The Younger Historical School Schmoller

The Younger Historical School

The second generation of the German historical school had one outstanding leader, Gustav von Schmoller (1838-1917). Like the members of the older historical school, the writers of the younger historical school attacked classical economic theory, particularly the view that it was applicable to all times and places. Generally much less ambitious than the older school in their application of the historical method, they were content to write monographs on various aspects of the economy and society rather than to formulate grand theories of the stages of economic development. In this endeavor, they preferred to use inductive methods and seemed to think that, after enough empirical evidence had been gathered, theories might emerge. They also were very interested in social reform through state action.
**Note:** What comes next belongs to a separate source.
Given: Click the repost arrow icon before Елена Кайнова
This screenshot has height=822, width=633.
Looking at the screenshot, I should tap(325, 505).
Because of this, they were called "socialists of the chair," an epithet they happily accepted, contending that their critics who would not accept proposals such as income taxation were reactionaries.
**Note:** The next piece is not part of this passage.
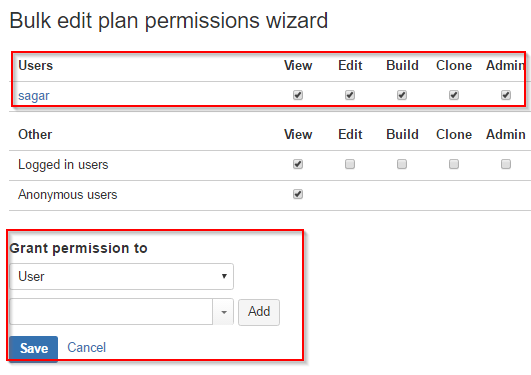The height and width of the screenshot is (375, 531).
Task: Uncheck View permission for sagar
Action: tap(298, 95)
The application of marginal analysis and the construction of abstract deduc­tive models by Menger, Jevons, and Walras in the early 1870s had little or no influence in Germany. Although Menger, an Austrian, wrote his Principles in German, it was not studied in the German universities, because they subscribed exclusively to the historical method. In his earlier writings, Schmoller was willing to admit that both methodologies had a place in economic investigation, though he did not recommend the construction of abstract theoretical models..In 1883 Menger published a book on methodology, Inquiries into the Method of the Social Sciences and Particularly Political Economy, which began a long, dreary, and ultimately fruitless controversy that persisted into the twentieth century. This Methodenstreit (controversy over method) was one of the most intense method­ological controversies ever to occur in the development of economic theory; it was equaled only by the later controversy in the United States between the institutionalists and the orthodox theorists. Menger's book included a general survey of the methodological issues in economics and the social sciences, but he also launched a polemic against the errors of the historical approach. Schmoller responded to the bait, and the battle commenced. Menger published a refutation of Schmoller's response, and others joined in the fray. Both sides squared off and argued for the virtually exclusive use of their own methodological approach. As Schumpeter has pointed out, both used honorific terms to describe their own methodology—empirical, realistic, modern, and exact—while referring to the competing methodology as speculative, futile, and subordinate.
From one point of view, the controversy could be regarded as a mere dead end of economic literature and a detriment to the development of economics as a discipline, because capable minds occupied their time in pointless argument. On the other hand, it may be that the controversy helped economists to recognize that theory and history, deduction and induction, abstract model building and statistical data gathering are not mutually exclusive within their discipline.

Although individual economists may be inclined to devote the majority of their efforts exclusively to one of these methods, a healthy, developing discipline requires a variety of methodological approaches. Because neither methodology can be accepted to the complete exclusion of the other, the real issue is the priority to be given to each one. In our view the internal development of the discipline will determine this issue, so it is pointless to debate it.

There is another lesson to be learned from the controversy. If practitioners of a particular methodological approach become so convinced of its correctness that they will not permit other points of view to be represented at the universities where research and the training of graduate students occur, the development of economics will suffer. This happened in Germany, where the self-righteous and rigid intellectual leadership of Schmoller was so influential that abstract theore­ticians who pursued the lines laid down by Menger, Jevons, Walras, and Marshall were unable to find academic employment. As a result, the mainstream of economic thinking passed by German economists, and economics as an intellec­tual discipline suffered in Germany for several decades.